Under this line is some data; print exactly the lines from the one containing "The height and" through its last line, without pictures.

Top of EXCERPTED DATA

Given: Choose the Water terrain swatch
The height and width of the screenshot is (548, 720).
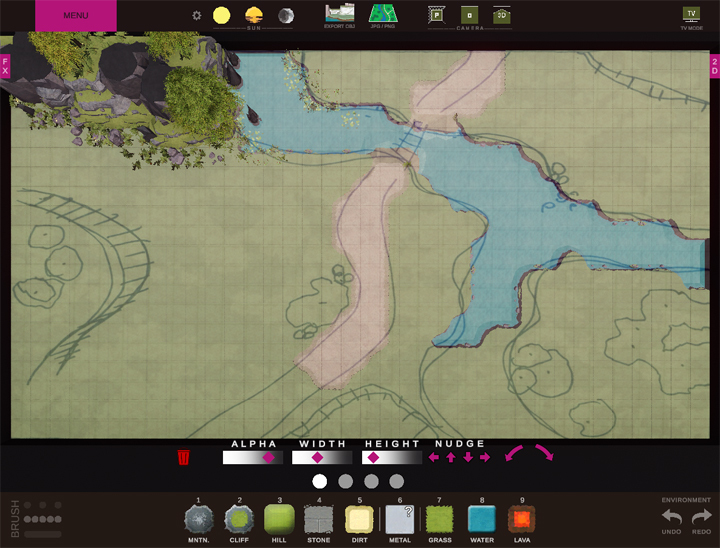Looking at the screenshot, I should [x=481, y=519].
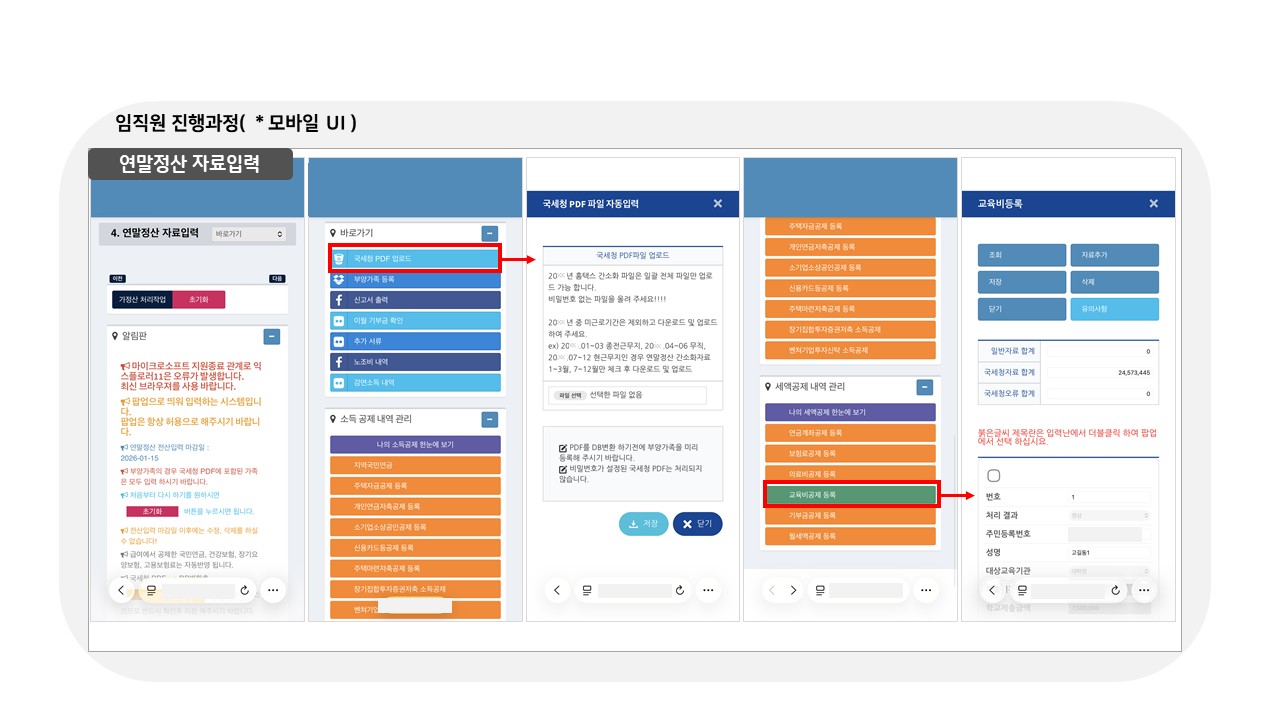Viewport: 1280px width, 720px height.
Task: Open 교육비공제 등록 menu item
Action: (x=850, y=495)
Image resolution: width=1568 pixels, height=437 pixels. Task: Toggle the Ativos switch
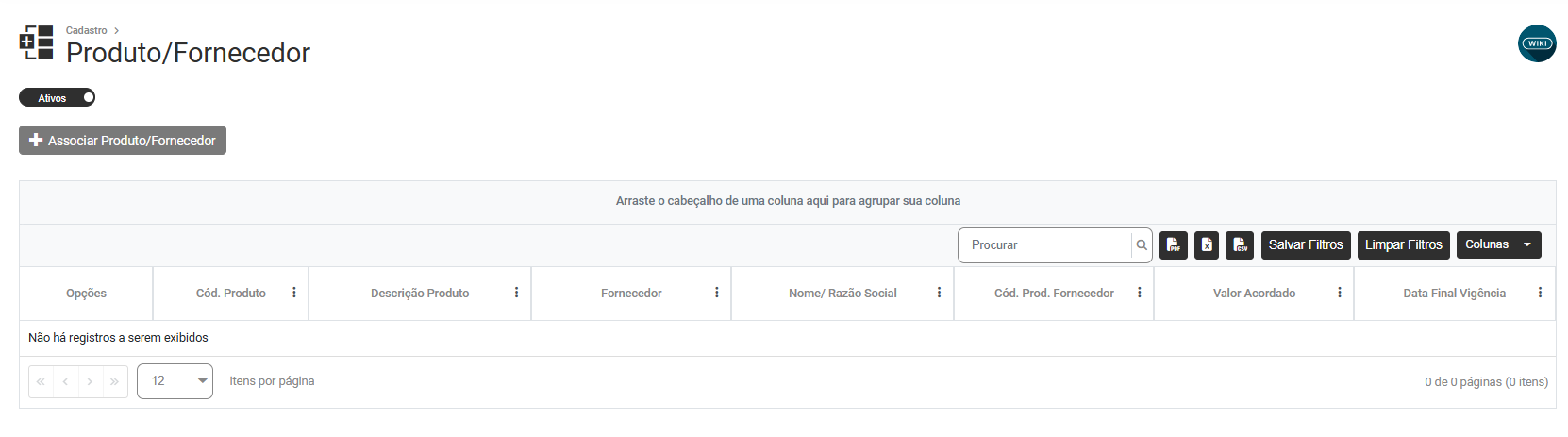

Bottom of EXCERPTED DATA

SOLUTION TO THIS PROBLEM:
The height and width of the screenshot is (548, 720).
Looking at the screenshot, I should [x=481, y=519].
Viewport: 1280px width, 720px height.
Task: Open 교육비공제 등록 menu item
Action: (x=850, y=495)
Image resolution: width=1568 pixels, height=437 pixels. Task: Toggle the Ativos switch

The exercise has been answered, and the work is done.